Na początku sierpnia 1944 roku w obozie B II przebywało jeszcze 4300 Sinti i Romów. Większość z nich to były kobiety i dzieci oraz osoby starsze i chore. Wszyscy zostali zamordowani przez hitlerowców w komorach gazowych w nocy 2 sierpnia. Był to ostatni akt zaplanowanej eksterminacji wszystkich osób uwięzionych w tzw. „obozie cygańskim”. Dwa i pół miesiąca wcześniej, 16 maja 1944 roku tysiące Sinti i Romów zabarykadowało się w obozie i w ten sposób doprowadzili do tego, że tego dnia plan SS zagłady więźniów nie powiódł się. Później wszystkich zdolnych jeszcze do stawiania oporu wywieziono do innych obozów, by ostatecznie zgładzić tych wszystkich, którzy pozostali w Auschwitz. 

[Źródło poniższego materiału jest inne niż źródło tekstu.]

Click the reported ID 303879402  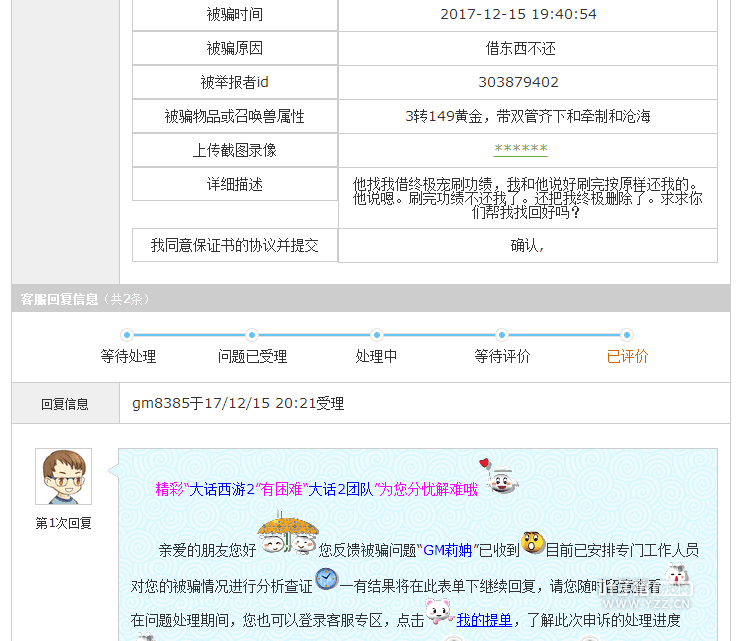pyautogui.click(x=518, y=82)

Ofiarą narodowosocjalistycznej manii rasowej padło łącznie 500 tysięcy Sinti i Romów. Ludobójstwo to określają oni słowem „Porajmos”, co w języku romskim oznacza „pożeranie” lub „wyniszczenie”. W 2015 roku Parlament Europejski ogłosił 2 sierpnia Europejskim Dniem Pamięci o Pomordowanych Romach i Sinti.